Journée de « OUF »


Nous avons tous vécu des journées complètement dingues où dès le pied hors du lit on se dit que cela ne va pas le faire. Des journées où le soir arrivé, nous sommes justes heureux de nous allonger en remerciant le ciel, la terre, nos ancêtres et autres divinités que celle-ci soit enfin passée. D’autres vivent des moments incroyables où la réalité dépasse la fiction. Mais cela arrive aux autres. Jamais, grand Dieu, jamais, à nous, simples mortels que nous sommes.
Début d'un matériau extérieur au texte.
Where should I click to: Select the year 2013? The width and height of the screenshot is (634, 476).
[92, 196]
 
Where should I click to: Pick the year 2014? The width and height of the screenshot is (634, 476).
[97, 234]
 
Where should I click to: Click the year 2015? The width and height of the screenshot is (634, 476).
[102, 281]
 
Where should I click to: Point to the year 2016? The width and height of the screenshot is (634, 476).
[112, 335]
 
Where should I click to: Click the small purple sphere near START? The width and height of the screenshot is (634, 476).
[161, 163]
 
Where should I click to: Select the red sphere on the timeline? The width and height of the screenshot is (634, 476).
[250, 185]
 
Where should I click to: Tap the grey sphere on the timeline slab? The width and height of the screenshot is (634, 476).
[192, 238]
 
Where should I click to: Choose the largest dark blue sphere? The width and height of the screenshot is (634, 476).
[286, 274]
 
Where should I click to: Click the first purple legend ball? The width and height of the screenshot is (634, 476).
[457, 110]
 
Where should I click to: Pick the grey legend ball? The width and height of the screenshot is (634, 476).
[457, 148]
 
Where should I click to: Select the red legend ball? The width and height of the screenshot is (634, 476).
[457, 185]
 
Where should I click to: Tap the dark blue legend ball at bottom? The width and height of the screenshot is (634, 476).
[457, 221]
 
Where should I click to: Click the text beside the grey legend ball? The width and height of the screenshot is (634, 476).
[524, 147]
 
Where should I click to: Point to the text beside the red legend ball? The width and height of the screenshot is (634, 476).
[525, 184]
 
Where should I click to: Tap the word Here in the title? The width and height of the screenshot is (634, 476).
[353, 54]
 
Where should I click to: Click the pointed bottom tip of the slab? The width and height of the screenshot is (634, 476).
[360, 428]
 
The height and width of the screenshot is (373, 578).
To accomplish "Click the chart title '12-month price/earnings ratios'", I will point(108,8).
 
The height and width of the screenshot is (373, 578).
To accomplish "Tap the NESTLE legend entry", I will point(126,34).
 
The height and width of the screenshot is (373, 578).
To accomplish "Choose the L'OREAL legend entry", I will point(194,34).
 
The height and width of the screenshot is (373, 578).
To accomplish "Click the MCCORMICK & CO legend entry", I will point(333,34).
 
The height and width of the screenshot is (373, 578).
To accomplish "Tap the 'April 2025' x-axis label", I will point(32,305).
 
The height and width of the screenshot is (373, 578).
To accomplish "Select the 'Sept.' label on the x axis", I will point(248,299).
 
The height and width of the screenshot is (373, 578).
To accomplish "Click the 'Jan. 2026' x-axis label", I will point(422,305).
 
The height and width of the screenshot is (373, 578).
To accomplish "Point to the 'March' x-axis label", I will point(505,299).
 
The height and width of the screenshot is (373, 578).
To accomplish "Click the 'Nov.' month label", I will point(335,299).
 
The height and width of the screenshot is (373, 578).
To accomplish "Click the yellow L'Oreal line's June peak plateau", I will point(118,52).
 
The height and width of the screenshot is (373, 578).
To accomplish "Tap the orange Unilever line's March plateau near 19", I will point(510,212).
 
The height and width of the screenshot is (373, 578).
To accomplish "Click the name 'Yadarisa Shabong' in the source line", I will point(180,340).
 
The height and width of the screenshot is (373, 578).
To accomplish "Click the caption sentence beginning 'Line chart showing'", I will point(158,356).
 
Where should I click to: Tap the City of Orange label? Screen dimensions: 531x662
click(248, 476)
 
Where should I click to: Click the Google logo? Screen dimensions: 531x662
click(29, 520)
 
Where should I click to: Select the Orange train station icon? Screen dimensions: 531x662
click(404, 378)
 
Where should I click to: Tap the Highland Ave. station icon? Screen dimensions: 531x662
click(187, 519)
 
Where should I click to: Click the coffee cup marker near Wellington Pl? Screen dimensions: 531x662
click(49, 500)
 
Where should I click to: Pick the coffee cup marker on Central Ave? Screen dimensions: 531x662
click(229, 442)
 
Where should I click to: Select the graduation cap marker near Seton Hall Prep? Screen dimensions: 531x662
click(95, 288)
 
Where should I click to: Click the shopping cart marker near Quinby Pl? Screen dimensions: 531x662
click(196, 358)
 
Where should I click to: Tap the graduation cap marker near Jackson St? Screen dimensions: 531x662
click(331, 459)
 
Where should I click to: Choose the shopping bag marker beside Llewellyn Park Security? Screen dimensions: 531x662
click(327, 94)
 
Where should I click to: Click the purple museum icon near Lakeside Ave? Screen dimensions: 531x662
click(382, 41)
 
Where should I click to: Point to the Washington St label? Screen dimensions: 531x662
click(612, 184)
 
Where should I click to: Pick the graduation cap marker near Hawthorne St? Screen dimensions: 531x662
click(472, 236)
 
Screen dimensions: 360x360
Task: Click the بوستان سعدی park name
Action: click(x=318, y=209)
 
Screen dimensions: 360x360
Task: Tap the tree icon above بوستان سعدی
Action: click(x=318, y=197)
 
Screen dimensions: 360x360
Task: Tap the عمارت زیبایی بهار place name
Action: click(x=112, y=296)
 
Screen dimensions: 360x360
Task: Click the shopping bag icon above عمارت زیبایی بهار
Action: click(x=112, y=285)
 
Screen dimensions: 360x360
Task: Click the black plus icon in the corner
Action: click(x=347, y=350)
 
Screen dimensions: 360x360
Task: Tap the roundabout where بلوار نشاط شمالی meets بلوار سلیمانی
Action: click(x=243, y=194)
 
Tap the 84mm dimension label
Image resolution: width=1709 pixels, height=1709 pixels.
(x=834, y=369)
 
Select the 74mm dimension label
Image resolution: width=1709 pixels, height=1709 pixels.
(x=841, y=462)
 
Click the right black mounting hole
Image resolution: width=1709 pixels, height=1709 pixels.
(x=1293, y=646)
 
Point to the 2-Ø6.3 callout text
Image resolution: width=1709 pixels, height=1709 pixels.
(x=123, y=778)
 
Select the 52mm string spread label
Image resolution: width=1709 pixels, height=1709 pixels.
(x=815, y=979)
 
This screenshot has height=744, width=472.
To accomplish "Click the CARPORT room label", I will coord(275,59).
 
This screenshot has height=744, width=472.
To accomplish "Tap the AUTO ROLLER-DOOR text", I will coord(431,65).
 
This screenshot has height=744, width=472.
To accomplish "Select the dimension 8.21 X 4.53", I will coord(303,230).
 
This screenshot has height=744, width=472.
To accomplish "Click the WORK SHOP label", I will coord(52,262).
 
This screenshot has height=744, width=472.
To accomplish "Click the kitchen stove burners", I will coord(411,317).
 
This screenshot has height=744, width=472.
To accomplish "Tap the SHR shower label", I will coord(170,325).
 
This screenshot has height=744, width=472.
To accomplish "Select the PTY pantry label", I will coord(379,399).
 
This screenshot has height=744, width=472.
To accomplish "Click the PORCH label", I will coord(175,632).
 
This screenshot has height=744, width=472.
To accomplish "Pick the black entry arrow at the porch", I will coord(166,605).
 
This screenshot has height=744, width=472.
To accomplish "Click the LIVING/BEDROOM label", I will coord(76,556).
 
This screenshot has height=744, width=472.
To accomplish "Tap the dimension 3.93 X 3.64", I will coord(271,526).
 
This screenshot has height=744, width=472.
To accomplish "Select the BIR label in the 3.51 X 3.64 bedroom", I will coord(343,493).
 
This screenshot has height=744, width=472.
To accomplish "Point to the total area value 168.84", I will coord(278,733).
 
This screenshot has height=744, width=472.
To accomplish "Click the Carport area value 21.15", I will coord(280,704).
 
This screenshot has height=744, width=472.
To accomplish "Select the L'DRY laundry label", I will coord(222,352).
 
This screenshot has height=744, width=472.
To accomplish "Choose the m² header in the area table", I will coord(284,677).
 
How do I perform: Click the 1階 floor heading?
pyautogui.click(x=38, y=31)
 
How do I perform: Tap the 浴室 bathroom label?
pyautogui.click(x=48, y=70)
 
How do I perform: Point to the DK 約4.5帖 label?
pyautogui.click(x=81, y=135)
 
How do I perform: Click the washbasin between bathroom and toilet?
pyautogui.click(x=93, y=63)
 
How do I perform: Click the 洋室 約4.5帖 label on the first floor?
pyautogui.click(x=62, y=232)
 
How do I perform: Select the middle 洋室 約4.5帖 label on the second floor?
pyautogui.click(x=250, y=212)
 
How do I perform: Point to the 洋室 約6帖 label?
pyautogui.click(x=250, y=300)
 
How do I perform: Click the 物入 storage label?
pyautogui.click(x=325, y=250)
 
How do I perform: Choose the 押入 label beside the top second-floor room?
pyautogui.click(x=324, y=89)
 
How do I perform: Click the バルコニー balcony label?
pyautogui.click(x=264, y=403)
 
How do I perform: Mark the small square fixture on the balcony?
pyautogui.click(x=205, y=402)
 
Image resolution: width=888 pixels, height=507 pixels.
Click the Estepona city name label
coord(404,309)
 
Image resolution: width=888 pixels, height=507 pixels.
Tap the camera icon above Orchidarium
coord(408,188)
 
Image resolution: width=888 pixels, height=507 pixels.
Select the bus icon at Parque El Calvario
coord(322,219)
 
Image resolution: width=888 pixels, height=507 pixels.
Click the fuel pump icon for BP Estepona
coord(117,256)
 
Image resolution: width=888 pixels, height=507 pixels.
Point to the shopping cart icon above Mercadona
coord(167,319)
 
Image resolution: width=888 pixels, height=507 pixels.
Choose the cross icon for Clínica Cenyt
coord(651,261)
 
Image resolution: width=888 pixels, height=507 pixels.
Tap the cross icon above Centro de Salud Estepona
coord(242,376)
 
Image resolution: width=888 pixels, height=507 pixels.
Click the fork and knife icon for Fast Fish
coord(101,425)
Ce matin, je me suis levée dans cet état d’esprit. Les nuages au-dessus de nos têtes sont gris. Ceux à l’horizon le sont autant et présagent d’une journée bien humide. L’odeur du café qui coule ne suffit pas pour mettre mon cerveau en route, la double couche pull et gilet pour me réchauffer. Malgré tout, ce matin je suis à l’heure. Je ne sais pas comment j’y suis arrivée, mais je sors de chez moi à l’heure, habillée, coiffée, maquillée, dans un « timing » parfait afin d’arriver à mon travail dans les temps.
« Si tout va bien ».
Cette pensée m’a à peine effleuré. Elle est passée plus vite que le vent et j’essaie de la rattraper, mais trop tard. Elle s’inscrit déjà dans mon karma. Je prie, en pleine conscience, pour que ces quelques mots s’oublient et tel un leitmotiv pavlovien, je me répète en boucle que tout va bien. Je descends les dernières marches de mon immeuble, ouvre la porte d’entrée, sors dans la rue et me dirige vers ma voiture. Vingt pas à faire à tout casser. Je clique sur la télécommande de ma 3008 pour ouvrir la portière, jusqu’ici tout va bien. Je glisse un pied dans mon véhicule, sifflotant un air de jazz, je vais échapper aux bouchons quotidiens et cela me met en joie. Je sais, finalement, je n’ai pas besoin de grand-chose pour être heureuse. Je pose mon sac sur le siège passager afin de me glisser complètement derrière le volant.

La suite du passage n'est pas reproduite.